The recent release of data from the Office for National Statistics (ONS) has shown an increase in total production output of 1.1%. This production increase was measured over a one year time period, beginning in October 2013 and culminating in October 2014. Furthermore, the largest aspect of production which is manufacturing saw a promising growth of 1.7%. The Index of Production (IOP) figures also show that eight of the 13 manufacturing subsectors have seen an increase over the twelve month period. The products which have contributed most to this increase include tobacco, food products and beverages.
Unfortunately, it wasn’t all good news from the ONS. They found that total production has actually fallen by 0.1%, in between September and October 2014. Manufacturing was the only main component to take a fall, decreasing by 0.7%. The IOP data has revealed that the components which are most to blame in this decline are electrical, optical, pharmaceutical and chemical products.
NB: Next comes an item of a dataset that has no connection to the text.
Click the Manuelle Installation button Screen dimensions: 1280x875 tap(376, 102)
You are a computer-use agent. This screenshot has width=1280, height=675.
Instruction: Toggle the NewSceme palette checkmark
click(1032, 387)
This monthly decline may not be as bad as it seems. Experts have cited this particular sub industry as especially volatile and prone to unpredictable highs and lows. Furthermore, some of the products in questions e.g. electrical components, differ from other sub-industries in they are often ‘project driven’ and are therefore subject to large and irregular payments.
Overall, business leaders seem quite content with these figures and are proposing further strategies in order to continue this trend into 2015. These include forging new export markets, investment into new machinery and R&D and of course tackling the skills shortage that the country is facing.